Bu durum kulüplerimizin inanılmaz şekilde borç batağına sürüklendiği hepimiz görüyoruz.
Yanlış transfer politikalarının neden olduğu sonuçlar ve öz kaynakları eritmesine neden oluyor.
Temel finansman olumsuzluklar, bu süreçte parasal gelirlerimiz artarken, sportif performans ise aynı gelişmeyi gösterememektedir.

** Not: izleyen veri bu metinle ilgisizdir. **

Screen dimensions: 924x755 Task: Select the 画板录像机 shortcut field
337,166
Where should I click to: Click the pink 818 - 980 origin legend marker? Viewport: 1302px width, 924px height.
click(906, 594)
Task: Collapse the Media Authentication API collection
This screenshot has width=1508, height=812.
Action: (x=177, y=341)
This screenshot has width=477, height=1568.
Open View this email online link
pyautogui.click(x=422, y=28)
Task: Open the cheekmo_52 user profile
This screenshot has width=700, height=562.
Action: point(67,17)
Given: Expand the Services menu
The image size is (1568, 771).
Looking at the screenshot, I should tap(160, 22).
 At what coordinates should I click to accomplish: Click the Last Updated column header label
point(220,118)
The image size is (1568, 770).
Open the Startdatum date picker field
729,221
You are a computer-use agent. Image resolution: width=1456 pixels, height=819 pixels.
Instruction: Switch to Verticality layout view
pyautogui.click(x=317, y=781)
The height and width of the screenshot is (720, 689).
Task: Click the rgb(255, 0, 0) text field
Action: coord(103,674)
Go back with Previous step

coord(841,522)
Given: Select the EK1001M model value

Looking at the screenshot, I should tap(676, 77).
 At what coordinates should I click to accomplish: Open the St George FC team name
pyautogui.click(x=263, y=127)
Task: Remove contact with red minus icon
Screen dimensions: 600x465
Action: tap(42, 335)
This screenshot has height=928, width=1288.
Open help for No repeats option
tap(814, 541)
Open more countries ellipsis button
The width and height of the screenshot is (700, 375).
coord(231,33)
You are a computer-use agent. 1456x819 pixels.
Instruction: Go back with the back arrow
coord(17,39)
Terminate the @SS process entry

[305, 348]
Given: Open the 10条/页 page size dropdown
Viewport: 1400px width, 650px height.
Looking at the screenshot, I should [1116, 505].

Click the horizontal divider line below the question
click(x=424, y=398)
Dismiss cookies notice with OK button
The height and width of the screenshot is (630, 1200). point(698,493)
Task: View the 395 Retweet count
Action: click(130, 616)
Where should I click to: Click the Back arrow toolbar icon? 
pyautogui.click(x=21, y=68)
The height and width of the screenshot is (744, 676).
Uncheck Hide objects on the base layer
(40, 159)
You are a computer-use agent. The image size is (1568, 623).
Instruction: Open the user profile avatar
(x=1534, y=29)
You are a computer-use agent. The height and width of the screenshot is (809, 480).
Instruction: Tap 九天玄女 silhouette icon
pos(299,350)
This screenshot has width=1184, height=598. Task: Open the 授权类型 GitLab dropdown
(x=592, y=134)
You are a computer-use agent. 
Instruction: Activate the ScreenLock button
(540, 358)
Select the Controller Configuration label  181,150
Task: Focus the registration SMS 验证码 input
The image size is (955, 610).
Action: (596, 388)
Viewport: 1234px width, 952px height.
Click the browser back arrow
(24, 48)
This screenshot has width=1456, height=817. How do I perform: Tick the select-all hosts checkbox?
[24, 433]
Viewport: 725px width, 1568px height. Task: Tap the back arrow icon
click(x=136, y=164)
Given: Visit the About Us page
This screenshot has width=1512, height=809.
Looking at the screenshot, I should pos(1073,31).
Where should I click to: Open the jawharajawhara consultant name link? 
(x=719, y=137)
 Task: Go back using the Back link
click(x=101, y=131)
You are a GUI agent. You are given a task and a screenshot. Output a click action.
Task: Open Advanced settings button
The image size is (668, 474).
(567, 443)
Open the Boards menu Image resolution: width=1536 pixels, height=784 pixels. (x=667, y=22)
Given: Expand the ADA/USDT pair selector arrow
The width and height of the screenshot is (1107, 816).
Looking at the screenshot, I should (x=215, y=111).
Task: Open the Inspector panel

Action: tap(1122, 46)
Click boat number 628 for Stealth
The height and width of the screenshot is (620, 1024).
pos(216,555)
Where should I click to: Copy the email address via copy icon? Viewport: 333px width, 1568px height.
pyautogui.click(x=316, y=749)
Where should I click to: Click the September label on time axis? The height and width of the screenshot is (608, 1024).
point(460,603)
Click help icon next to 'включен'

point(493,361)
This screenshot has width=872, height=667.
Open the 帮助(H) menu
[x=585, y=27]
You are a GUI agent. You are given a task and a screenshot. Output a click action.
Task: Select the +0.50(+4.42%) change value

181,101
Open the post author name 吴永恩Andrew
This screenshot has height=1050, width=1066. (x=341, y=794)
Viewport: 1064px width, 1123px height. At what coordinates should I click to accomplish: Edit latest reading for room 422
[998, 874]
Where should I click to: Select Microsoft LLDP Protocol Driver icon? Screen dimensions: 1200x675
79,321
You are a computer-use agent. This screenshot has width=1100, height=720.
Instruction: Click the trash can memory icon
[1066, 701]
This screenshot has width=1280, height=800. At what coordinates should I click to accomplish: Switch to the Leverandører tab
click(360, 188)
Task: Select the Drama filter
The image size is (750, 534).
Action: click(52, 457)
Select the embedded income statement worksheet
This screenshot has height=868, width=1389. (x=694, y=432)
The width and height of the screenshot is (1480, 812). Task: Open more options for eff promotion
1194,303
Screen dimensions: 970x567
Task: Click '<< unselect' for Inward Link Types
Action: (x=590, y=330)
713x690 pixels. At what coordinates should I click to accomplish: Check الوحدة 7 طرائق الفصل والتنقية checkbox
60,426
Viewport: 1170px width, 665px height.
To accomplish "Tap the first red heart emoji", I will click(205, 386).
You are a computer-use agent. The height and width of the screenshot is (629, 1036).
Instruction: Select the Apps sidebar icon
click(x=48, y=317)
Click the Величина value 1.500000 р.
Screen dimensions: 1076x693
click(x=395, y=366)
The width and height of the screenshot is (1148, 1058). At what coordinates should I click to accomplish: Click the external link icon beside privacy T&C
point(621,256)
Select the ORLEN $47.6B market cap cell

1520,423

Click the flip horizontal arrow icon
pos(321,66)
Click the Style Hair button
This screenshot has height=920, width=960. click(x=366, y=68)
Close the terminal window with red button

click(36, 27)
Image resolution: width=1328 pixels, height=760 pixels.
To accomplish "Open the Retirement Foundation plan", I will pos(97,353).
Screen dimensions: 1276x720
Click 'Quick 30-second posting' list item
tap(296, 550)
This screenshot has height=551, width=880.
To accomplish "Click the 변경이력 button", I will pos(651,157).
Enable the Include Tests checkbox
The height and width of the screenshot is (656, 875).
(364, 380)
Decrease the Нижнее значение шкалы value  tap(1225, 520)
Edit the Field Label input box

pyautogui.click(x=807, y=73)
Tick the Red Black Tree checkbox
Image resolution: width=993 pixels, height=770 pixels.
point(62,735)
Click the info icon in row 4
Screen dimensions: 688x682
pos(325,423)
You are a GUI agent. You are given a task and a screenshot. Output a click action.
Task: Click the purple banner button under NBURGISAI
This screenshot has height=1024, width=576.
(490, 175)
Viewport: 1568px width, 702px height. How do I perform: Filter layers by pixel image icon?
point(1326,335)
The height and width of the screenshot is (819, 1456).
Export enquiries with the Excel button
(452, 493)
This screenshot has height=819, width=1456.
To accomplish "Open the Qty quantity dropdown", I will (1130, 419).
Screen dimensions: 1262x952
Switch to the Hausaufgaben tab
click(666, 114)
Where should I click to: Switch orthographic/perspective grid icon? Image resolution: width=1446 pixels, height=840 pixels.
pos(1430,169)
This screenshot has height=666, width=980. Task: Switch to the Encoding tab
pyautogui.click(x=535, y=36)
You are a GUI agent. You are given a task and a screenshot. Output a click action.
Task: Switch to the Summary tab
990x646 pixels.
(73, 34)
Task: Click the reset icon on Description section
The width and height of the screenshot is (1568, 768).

Futbolumuzda bir verimlilik ve etkinlik sorunu olduğunu da ortaya koyuyor.
85 milyon ülke nüfusuna ulaştığımız şu dönemde önemli sayılabilecek parasal gelire sahip olmamıza karşın, yetenek havuzumuzu iyi kullanamıyoruz ve yeni yetenekler bulamıyoruz.
Her halde futbolda bu kadar yatırım yapan başka bir ülke yoktur. Her geçen gün gelir artıyor ama kontrolsüz bir harcama var.
O yüzden ülke futbolu olarak istenilen seviyeye gelemiyoruz, Türkiye’yi bir futbol ülkesi yapamıyoruz.
Son yıllarda Ülkemizde inanılmaz statlar yapıldı bunlardan hepimiz mutluyuz.
Ama bizim önce çalışabilecek sahalar, sonra yarışabilecek statlara ihtiyacımız var.
Çoğu kulüplerimizin tesisleri içler acısı bu duruma biran evvel el atılmalıdır.
Başarıya giden yolda ortaya konulmuş değişik varyasyonlardan oluşan sağlam bir stratejimiz yok. Hat safhada konsantrasyon eksikliğimiz var. Genel olarak sonuca yönelik etkin ve doğru stratejiler kuramıyoruz.
Kendimize özgü bir model oluşturamıyoruz. Vizyonda ve misyonda çok ciddi sıkıntılarımız var. Hepimiz iyi bildiğimizi düşünüyor, hatalarımızdan ders çıkartmıyoruz.
Ve Futbolumuzda sorunlar birikiyor ama çözümlenemiyor.
Oysa bugün futbolun tüm aktörlerinin ortak amaç ve hedefleri, Türk futbolunun sportif ve mali olarak daha üst seviyeye taşınması olduğu halde, bu bileşenlerin bugünkü yapılanış ve niteliksel yapıları ne yazık ki buna izin vermiyor. Avrupa'nın ve Dünyanın yükselen bir değeri olarak, endüstri haline gelen futboldan sportif ve mali anlamda maksimum payı alabilen yollarını aramalıydı...Türk futbolunun çıkar yolu buradan geçiyor..Yoksa önümüzdeki yıllarda da Avrupa kulüpleri ile rekabet edebilmemiz mümkün olamayacak.
Yapılması gereken;
Futbolumuzun rekabetçi dengesini doğal dinamiklerle yükseltip kaliteyi arttırmak.Denge rekabetini maksimize, haksız rekabeti ise minimize eden bir ortam sağlamaktır.